#### Passage
== Segment start ==

Since 2013 World Vision has been running seven DFID-funded “beneficiary feedback mechanism” experiments in health programmes in India and Africa with local partners. Earlier this month World Vision convened a highly informative day-long learning event in London where about 50 practitioners from across the globe discussed the experiments, aided by high quality documentation in video, written and slide presentation forms. This is exactly the kind of feedback practice literature that we need as Constituent Voice emerges as a practice distinct from traditional M&E.
It was great to see the strong agreement around recommended good practices between our Constituent Voice methodology (Fig 1.) and these experiments (Fig 2.).
Links to the two main presentations at the learning event are here and here.
Case studies from each of the pilots can be accessed here.
An informative and well-executed short video introduction can be viewed on YouTube or on the BFM pilot website.
For those who want to be part of regular practitioner exchanges on Constituent Voice, there are three different groups that continue to take up these themes.
Virtually: Linked-in – Following the success of the learning event, World Vision invites you to a new Linked-in Group called ‘Feedback Mechanisms in Aid and Development’ – https://www.linkedin.com/groups/7053295.

== Segment end ==

(Collected data)

== Segment start ==

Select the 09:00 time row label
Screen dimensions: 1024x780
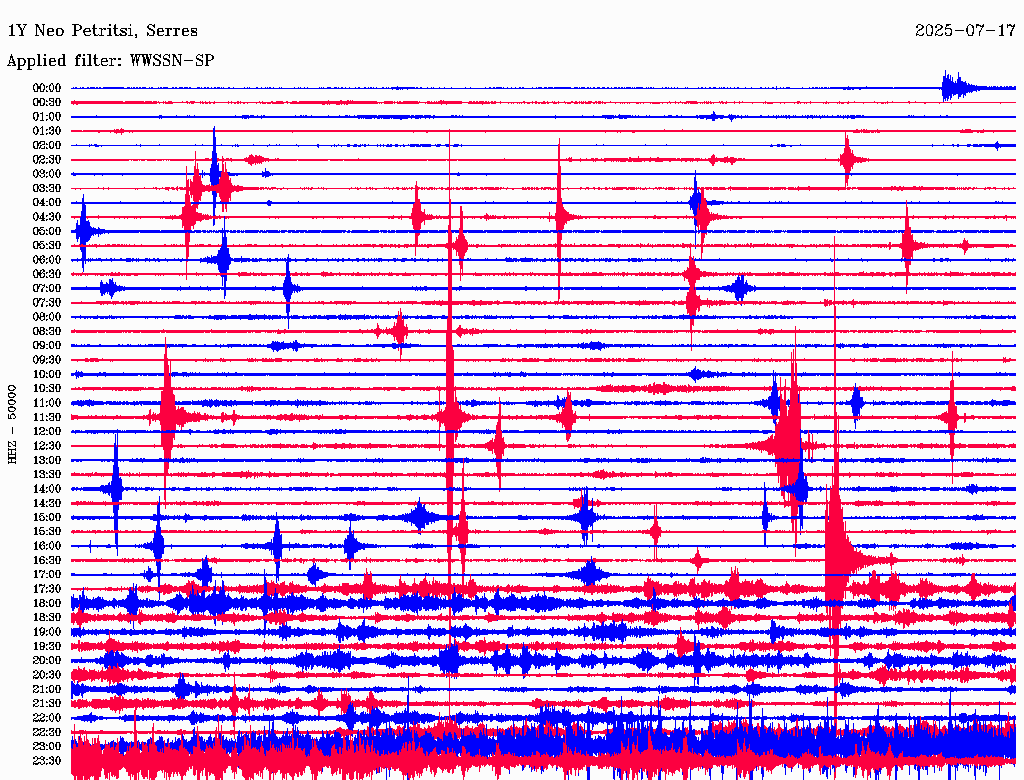[47, 346]
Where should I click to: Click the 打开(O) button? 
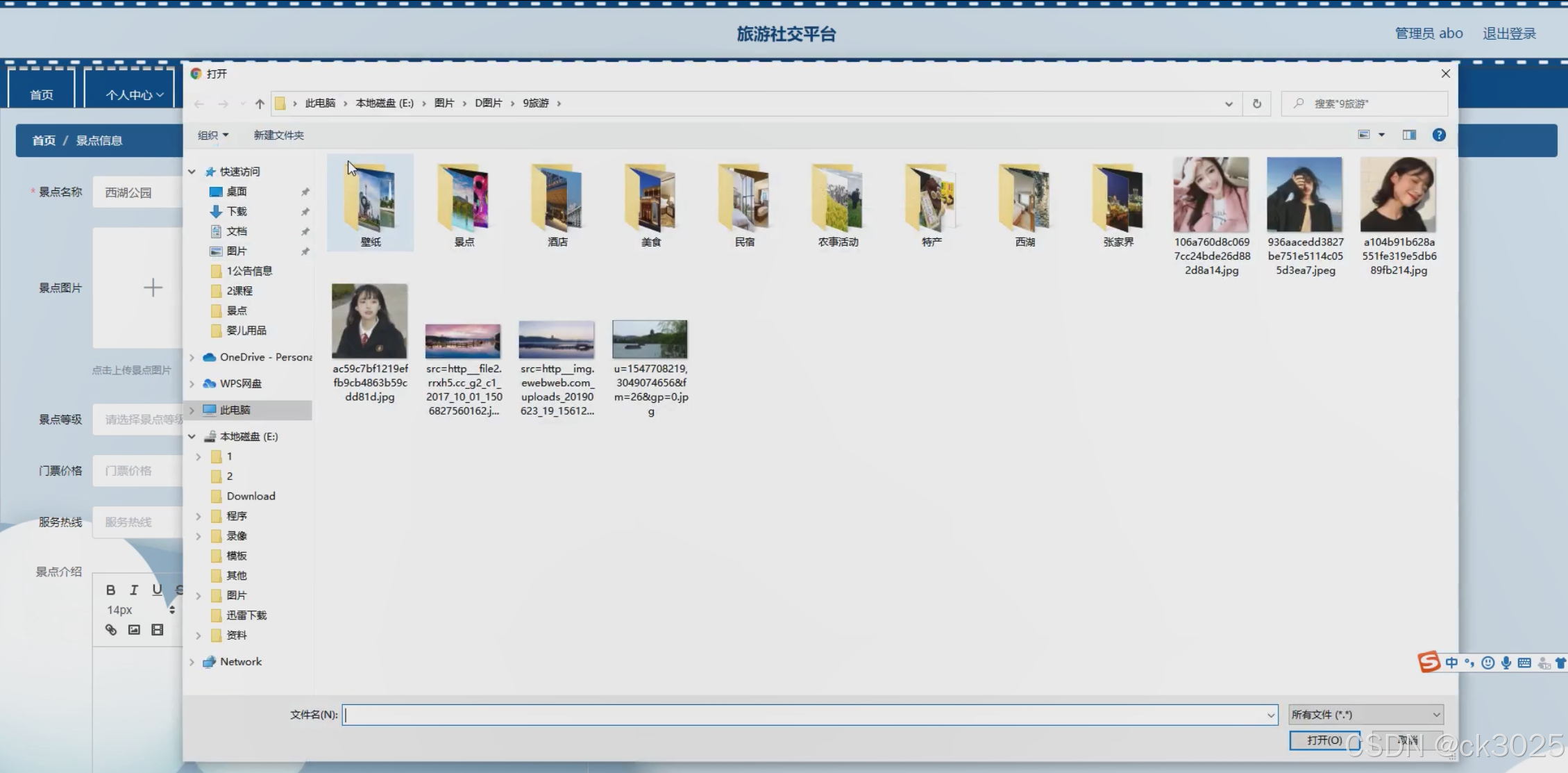click(x=1324, y=740)
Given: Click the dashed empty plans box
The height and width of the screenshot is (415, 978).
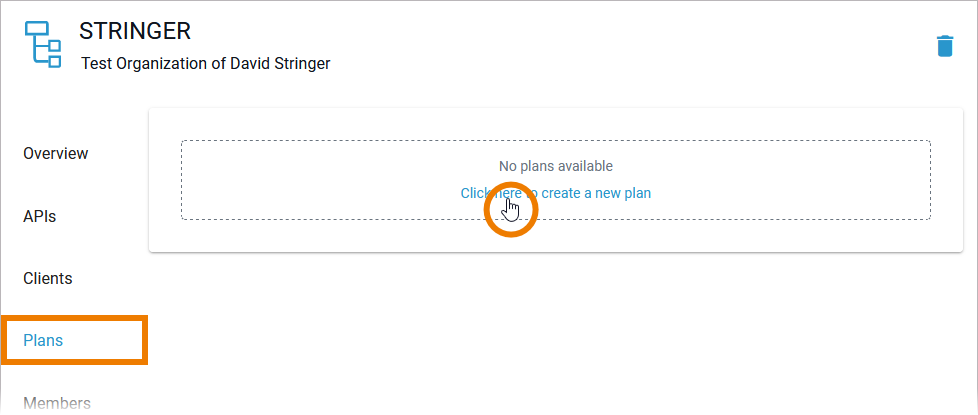Looking at the screenshot, I should click(300, 180).
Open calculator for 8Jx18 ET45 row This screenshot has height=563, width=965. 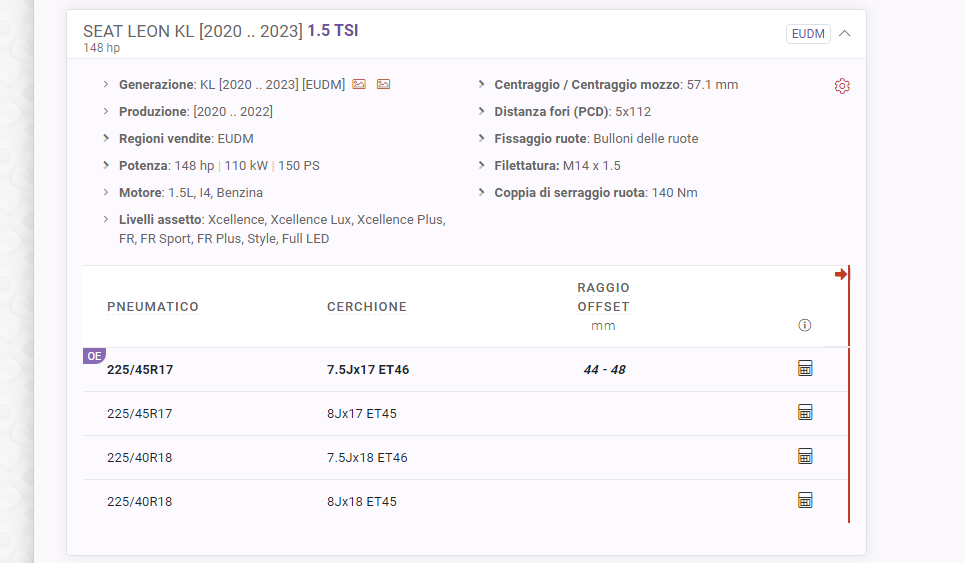(x=805, y=501)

== Segment end ==

#### Work required
Extend the post about World Vision's feedback mechanism pilots, beginning right after its final sentence. None of the entries are needed for this work.

#### Answer
In London: Bond Beneficiary Feedback Learning Group – The Beneficiary Feedback Learning Group serves as a platform for discussion and for sharing experience of gathering, analysing, and responding to feedback from community members. One may contact co-chairs Isabella Jean – ijean(at)cdacollaborative.org, David Jones – djones(at)bond.org.uk and Carla Benham – carla.benham(at)worldvision.org.uk.
Feedback Labs – Keystone hosts collaborative brainstorm sessions every 6 to 8 weeks to help an organization wrestle with a challenge related to feedback loops. World Vision will be presenting on this set of experiments at the next meeting on May 10, 2016. Please contact Ilva Letoja to learn more – ilva(at)keystoneaccountability.org.
Cautionary tale
One story from the learning event struck me forcibly. The photo on the left depicts a “success” from the project. The arrow points to a shelter built for waiting mothers at a rural antenatal clinic in Ethiopia. Feedback surveys revealed that patients were failing to attend the clinic to avoid waiting in the broiling sun. It is terrific that the health post responded to the surveys and created the shelters. Absolutely. But it begs the question why a survey was needed for this in the first place. Why does it require a survey to do something so obvious? What does one say about a health system that does not afford the authority to those it employs to exercise the basic humanity that they would have mastered in their homes by age six? I hope that this particular beneficiary feedback mechanism occasioned some reflections along those lines. For sure, I expect there were some jokes among the staff about it!